Indeed, in a surface egalitarian community, pointed and explicit accusation against particular
others would be very unwise, even in an intimate group of friends and relatives.
So what we find in the transcripts of talanoa sessions that Brenneis has provided is this.
First, there is a low degree of explicit, orderly, and complete descriptive information, the
kind, say, we say we value in expository communication.3 Half-propositions, suggestive
allusions, and so forth, abound: claims made about doings and sayings, but not attributed to
anyone as agent or actor, are the dominant content. We would call this property depleted
referentiality of gossip discourse. Note on the one hand how this depletion figurates
plausible deniability for whoever is uttering it, dishing the dirt, as it were. Note on the other
hand more importantly that this means the addressees of such discourse must already be
considerably “in the know” about the scandalous doings and happenings. [Slide 5] (See the
adjacency pairs 2.4-2.5 on Brenneis’s [1984a:501] transcript, reproduced here for you, as
well as 2.8-2.9.)
There is a threshold of knowledge that is presupposed as an “opportunity cost” of
participation: a good ritual player, even as addressee, is someone who dominates the news.

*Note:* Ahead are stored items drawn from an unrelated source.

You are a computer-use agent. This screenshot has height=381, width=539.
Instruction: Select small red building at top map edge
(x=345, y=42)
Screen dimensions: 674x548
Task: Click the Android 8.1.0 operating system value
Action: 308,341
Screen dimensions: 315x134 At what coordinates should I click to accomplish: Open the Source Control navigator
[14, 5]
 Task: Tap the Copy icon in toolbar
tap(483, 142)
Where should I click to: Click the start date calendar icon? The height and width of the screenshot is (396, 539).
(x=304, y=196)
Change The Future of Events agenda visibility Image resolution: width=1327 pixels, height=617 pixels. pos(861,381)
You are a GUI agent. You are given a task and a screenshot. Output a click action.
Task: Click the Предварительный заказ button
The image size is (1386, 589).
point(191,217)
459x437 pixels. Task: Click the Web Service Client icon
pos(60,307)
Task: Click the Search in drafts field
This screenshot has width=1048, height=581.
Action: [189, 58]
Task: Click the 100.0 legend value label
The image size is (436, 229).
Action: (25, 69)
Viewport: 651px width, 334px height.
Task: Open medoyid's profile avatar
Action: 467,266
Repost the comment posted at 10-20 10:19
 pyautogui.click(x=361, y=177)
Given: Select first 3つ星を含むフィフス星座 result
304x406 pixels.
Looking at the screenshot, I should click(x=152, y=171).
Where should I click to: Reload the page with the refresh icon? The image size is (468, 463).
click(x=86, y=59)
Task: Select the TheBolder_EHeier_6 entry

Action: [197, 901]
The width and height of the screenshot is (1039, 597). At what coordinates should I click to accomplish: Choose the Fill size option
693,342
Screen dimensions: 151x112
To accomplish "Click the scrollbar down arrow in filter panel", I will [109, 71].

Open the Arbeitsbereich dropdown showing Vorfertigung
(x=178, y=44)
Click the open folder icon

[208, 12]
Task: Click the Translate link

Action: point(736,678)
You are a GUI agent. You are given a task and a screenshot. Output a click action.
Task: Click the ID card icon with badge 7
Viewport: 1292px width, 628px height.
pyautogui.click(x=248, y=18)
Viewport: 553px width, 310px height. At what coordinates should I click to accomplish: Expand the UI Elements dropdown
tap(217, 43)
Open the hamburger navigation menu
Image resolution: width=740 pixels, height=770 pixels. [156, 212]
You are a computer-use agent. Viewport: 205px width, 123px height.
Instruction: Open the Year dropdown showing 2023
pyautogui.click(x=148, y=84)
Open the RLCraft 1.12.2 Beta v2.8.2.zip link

As Brenneis observes, “The most striking feature of these [talanoa] transcripts is how
difficult it would be to reconstruct the underlying events on the basis of the talanoa texts
themselves. . . . [G]enerally participants in talanoa sessions must come to them with some
understanding of what is being discussed” (Brenneis 1984a:494).
28
So if these sessions are not really informative, what are they? Here, a second aspect of the
form of conversation emerges. Talanoa is marked by “rhythmic and rapid delivery,” the
discourse “divide[d] … into syntactic and rhythmic chunks” of stress units “giving a pulsing
feel to the talanoa as a whole. . . . Assonance and alliteration are quite marked, and
exaggerated intonation contours and volume variation frequently occur.” As well,
“[r]epetition and near repetition of words and phrases are common, as are plays with word
order” and lots of reduplicative forms (e.g., polis-ulis = “police”), exaggerating a tendency of
jangli Hindi. The language is, in short, a poetry like our American English rap or Hip Hop,
in which, even across speaking turns, people have to jump into the rhythm of the talk,
exercising a facility for artistically shaping their own contribution to it.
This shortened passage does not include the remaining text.